Stated goal -
Rewrite the listing from the line with "900x577 pixels." to the line with "pyautogui.click(x=160, y=499)", substituting "footer link" for "watermark link" and leaving everything else as it is.

[START Provided material]

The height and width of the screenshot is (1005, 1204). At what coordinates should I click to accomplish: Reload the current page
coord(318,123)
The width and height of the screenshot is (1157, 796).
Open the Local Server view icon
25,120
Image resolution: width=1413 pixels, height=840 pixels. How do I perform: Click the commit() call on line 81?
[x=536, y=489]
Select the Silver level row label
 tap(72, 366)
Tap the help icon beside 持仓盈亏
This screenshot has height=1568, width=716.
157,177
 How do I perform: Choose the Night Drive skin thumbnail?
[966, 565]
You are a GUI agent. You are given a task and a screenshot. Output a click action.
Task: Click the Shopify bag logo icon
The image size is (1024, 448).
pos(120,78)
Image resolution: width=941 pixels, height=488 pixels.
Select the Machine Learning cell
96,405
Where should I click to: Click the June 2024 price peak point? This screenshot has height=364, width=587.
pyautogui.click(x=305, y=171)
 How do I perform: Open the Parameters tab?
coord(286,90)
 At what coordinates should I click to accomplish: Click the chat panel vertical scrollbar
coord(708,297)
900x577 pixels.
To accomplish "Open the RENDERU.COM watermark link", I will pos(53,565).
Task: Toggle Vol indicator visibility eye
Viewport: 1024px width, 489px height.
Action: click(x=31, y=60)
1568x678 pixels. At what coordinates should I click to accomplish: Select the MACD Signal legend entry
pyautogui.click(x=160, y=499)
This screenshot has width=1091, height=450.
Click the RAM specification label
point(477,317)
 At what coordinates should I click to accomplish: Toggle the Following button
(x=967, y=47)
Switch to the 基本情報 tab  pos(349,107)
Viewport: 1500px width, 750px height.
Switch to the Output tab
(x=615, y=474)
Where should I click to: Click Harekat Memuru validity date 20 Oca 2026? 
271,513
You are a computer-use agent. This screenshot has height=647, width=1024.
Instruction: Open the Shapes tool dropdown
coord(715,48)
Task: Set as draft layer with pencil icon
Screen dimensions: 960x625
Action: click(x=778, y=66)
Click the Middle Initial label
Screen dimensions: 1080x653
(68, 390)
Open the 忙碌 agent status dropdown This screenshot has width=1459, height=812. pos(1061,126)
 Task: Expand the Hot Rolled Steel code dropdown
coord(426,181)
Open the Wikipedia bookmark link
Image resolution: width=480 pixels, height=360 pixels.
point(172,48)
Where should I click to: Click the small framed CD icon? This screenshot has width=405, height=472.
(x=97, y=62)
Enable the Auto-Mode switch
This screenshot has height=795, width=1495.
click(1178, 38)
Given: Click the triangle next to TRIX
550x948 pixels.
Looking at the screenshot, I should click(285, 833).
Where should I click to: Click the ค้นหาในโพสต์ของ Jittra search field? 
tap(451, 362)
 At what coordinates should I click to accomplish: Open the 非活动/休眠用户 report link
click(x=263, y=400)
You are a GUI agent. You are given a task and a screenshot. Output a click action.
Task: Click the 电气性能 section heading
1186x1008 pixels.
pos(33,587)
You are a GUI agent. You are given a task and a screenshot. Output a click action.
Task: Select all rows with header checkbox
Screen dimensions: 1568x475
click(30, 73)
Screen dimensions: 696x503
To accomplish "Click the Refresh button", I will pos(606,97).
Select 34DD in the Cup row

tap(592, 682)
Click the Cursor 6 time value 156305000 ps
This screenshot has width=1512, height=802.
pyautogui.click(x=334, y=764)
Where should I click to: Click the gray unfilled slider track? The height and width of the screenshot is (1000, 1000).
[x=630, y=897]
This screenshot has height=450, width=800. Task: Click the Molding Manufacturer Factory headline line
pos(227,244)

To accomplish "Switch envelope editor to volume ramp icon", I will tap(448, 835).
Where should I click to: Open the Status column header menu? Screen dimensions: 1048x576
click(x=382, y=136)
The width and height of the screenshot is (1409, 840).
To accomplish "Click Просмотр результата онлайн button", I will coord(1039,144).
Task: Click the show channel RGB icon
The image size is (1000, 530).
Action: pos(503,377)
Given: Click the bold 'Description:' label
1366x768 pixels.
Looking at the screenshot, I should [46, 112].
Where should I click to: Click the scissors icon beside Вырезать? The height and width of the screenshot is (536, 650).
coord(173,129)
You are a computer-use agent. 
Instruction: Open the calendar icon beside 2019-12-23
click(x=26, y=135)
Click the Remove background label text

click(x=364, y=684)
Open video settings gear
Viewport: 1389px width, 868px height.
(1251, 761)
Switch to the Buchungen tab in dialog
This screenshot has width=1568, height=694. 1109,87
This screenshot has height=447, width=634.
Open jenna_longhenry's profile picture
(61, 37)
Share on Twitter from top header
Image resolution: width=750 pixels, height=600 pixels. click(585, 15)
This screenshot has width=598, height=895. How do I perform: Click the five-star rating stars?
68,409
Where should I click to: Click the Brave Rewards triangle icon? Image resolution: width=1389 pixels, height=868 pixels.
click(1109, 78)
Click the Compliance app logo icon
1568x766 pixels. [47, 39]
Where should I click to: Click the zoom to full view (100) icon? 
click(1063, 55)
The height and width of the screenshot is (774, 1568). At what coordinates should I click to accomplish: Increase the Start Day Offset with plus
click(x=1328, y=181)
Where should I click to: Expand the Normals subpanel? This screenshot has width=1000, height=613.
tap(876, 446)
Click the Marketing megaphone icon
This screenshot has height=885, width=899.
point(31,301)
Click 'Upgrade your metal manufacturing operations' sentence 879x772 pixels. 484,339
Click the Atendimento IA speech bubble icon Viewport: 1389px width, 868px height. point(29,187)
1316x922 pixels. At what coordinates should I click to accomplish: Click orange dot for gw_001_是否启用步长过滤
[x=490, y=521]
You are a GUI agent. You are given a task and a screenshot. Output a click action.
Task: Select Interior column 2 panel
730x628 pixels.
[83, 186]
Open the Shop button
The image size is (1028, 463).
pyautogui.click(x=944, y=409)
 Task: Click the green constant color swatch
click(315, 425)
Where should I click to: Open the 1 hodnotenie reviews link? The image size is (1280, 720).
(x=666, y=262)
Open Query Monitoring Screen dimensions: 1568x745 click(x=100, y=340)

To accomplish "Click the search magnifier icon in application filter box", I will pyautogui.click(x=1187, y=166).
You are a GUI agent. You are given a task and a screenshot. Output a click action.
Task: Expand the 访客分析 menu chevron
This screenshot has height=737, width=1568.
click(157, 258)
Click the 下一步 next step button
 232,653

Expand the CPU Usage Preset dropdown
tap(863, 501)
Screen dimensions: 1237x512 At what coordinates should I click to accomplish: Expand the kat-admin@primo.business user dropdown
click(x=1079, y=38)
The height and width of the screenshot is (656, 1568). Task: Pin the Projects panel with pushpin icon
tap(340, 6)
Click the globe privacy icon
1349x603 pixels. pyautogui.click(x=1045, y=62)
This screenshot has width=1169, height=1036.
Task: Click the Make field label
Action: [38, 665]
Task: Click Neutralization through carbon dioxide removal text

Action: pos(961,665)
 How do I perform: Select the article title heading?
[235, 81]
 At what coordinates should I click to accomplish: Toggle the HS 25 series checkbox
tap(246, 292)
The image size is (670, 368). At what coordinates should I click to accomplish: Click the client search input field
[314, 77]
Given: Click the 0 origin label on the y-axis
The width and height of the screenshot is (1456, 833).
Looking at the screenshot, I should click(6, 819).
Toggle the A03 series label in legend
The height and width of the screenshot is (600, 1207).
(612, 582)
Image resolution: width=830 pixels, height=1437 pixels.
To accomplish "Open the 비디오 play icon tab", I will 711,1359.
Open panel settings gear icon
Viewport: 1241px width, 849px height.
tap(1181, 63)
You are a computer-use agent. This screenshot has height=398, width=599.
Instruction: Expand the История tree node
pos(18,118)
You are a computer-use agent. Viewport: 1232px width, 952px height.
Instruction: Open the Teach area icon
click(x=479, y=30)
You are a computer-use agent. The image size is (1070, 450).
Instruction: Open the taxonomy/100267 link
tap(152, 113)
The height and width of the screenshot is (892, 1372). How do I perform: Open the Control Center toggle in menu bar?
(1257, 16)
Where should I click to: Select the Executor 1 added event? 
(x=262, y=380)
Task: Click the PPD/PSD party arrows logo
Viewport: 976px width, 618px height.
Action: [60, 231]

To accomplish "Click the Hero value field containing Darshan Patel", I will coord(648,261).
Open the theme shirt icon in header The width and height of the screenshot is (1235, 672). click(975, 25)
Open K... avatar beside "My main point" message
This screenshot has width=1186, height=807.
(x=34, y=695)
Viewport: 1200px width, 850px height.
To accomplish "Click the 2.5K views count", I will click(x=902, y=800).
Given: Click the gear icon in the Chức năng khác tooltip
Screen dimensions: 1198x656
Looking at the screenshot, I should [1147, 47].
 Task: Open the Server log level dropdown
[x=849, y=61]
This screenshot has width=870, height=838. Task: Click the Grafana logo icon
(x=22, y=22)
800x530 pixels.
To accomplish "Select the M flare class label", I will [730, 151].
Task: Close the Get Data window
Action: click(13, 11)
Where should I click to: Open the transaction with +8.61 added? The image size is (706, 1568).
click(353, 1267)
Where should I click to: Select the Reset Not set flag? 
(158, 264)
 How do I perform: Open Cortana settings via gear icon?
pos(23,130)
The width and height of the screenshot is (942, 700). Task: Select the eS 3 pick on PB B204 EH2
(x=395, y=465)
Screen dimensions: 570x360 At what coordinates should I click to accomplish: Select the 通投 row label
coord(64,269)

[END Provided material]

Response below -
900x577 pixels.
To accomplish "Open the RENDERU.COM footer link", I will pos(53,565).
Task: Toggle Vol indicator visibility eye
Viewport: 1024px width, 489px height.
Action: click(x=31, y=60)
1568x678 pixels. At what coordinates should I click to accomplish: Select the MACD Signal legend entry
pyautogui.click(x=160, y=499)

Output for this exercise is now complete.